Top of Records shown

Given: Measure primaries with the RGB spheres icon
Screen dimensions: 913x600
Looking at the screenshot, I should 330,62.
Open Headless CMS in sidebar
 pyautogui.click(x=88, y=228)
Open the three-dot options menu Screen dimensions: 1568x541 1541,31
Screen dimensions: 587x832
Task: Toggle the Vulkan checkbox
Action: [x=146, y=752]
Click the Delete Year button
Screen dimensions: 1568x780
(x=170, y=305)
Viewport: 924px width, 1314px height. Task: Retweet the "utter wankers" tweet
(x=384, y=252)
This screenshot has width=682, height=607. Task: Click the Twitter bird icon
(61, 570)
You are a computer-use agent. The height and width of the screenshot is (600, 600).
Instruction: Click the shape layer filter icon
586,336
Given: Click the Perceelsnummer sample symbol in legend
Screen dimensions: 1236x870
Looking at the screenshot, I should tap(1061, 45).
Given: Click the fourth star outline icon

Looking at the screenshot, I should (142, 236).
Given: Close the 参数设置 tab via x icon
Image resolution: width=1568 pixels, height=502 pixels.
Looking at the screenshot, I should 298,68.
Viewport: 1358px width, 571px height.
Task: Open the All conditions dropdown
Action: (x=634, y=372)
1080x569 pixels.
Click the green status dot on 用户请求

Bottom of Records shown

__What you have to do__:
Output only the lines from the one holding "Open Headless CMS in sidebar" through the last line above, exactly as they appear.

__Result for this exercise__:
Open Headless CMS in sidebar
 pyautogui.click(x=88, y=228)
Open the three-dot options menu Screen dimensions: 1568x541 1541,31
Screen dimensions: 587x832
Task: Toggle the Vulkan checkbox
Action: [x=146, y=752]
Click the Delete Year button
Screen dimensions: 1568x780
(x=170, y=305)
Viewport: 924px width, 1314px height. Task: Retweet the "utter wankers" tweet
(x=384, y=252)
This screenshot has width=682, height=607. Task: Click the Twitter bird icon
(61, 570)
You are a computer-use agent. The height and width of the screenshot is (600, 600).
Instruction: Click the shape layer filter icon
586,336
Given: Click the Perceelsnummer sample symbol in legend
Screen dimensions: 1236x870
Looking at the screenshot, I should tap(1061, 45).
Given: Click the fourth star outline icon

Looking at the screenshot, I should (142, 236).
Given: Close the 参数设置 tab via x icon
Image resolution: width=1568 pixels, height=502 pixels.
Looking at the screenshot, I should 298,68.
Viewport: 1358px width, 571px height.
Task: Open the All conditions dropdown
Action: (x=634, y=372)
1080x569 pixels.
Click the green status dot on 用户请求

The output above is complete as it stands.